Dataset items
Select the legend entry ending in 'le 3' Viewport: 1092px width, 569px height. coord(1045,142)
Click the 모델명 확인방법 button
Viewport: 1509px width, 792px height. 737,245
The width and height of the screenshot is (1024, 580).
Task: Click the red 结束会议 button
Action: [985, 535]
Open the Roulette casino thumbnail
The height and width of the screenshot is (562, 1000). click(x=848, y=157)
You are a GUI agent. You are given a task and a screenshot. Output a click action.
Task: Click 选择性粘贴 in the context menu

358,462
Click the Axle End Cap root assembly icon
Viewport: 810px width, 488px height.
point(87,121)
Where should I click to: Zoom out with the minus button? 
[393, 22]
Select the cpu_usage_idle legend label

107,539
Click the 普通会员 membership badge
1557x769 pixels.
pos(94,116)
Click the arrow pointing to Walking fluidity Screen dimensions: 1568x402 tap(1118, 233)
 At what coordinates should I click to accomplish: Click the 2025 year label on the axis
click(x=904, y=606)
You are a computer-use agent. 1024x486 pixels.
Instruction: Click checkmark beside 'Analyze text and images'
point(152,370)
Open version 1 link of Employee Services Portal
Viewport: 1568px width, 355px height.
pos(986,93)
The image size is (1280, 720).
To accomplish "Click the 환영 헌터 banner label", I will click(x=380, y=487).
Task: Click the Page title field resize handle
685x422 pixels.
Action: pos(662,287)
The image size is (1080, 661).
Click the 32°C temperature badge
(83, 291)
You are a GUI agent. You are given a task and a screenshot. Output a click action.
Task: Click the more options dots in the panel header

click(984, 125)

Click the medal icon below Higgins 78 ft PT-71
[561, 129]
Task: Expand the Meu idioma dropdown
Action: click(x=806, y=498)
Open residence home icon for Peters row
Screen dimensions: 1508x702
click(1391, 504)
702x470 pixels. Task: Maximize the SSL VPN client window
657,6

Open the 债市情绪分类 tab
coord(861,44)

- _Required action_
Reproduce all of the data exactly as given.

- _Exercise answer_
Select the legend entry ending in 'le 3' Viewport: 1092px width, 569px height. coord(1045,142)
Click the 모델명 확인방법 button
Viewport: 1509px width, 792px height. 737,245
The width and height of the screenshot is (1024, 580).
Task: Click the red 结束会议 button
Action: [985, 535]
Open the Roulette casino thumbnail
The height and width of the screenshot is (562, 1000). click(x=848, y=157)
You are a GUI agent. You are given a task and a screenshot. Output a click action.
Task: Click 选择性粘贴 in the context menu

358,462
Click the Axle End Cap root assembly icon
Viewport: 810px width, 488px height.
point(87,121)
Where should I click to: Zoom out with the minus button? 
[393, 22]
Select the cpu_usage_idle legend label

107,539
Click the 普通会员 membership badge
1557x769 pixels.
pos(94,116)
Click the arrow pointing to Walking fluidity Screen dimensions: 1568x402 tap(1118, 233)
 At what coordinates should I click to accomplish: Click the 2025 year label on the axis
click(x=904, y=606)
You are a computer-use agent. 1024x486 pixels.
Instruction: Click checkmark beside 'Analyze text and images'
point(152,370)
Open version 1 link of Employee Services Portal
Viewport: 1568px width, 355px height.
pos(986,93)
The image size is (1280, 720).
To accomplish "Click the 환영 헌터 banner label", I will click(x=380, y=487).
Task: Click the Page title field resize handle
685x422 pixels.
Action: pos(662,287)
The image size is (1080, 661).
Click the 32°C temperature badge
(83, 291)
You are a GUI agent. You are given a task and a screenshot. Output a click action.
Task: Click the more options dots in the panel header

click(984, 125)

Click the medal icon below Higgins 78 ft PT-71
[561, 129]
Task: Expand the Meu idioma dropdown
Action: click(x=806, y=498)
Open residence home icon for Peters row
Screen dimensions: 1508x702
click(1391, 504)
702x470 pixels. Task: Maximize the SSL VPN client window
657,6

Open the 债市情绪分类 tab
coord(861,44)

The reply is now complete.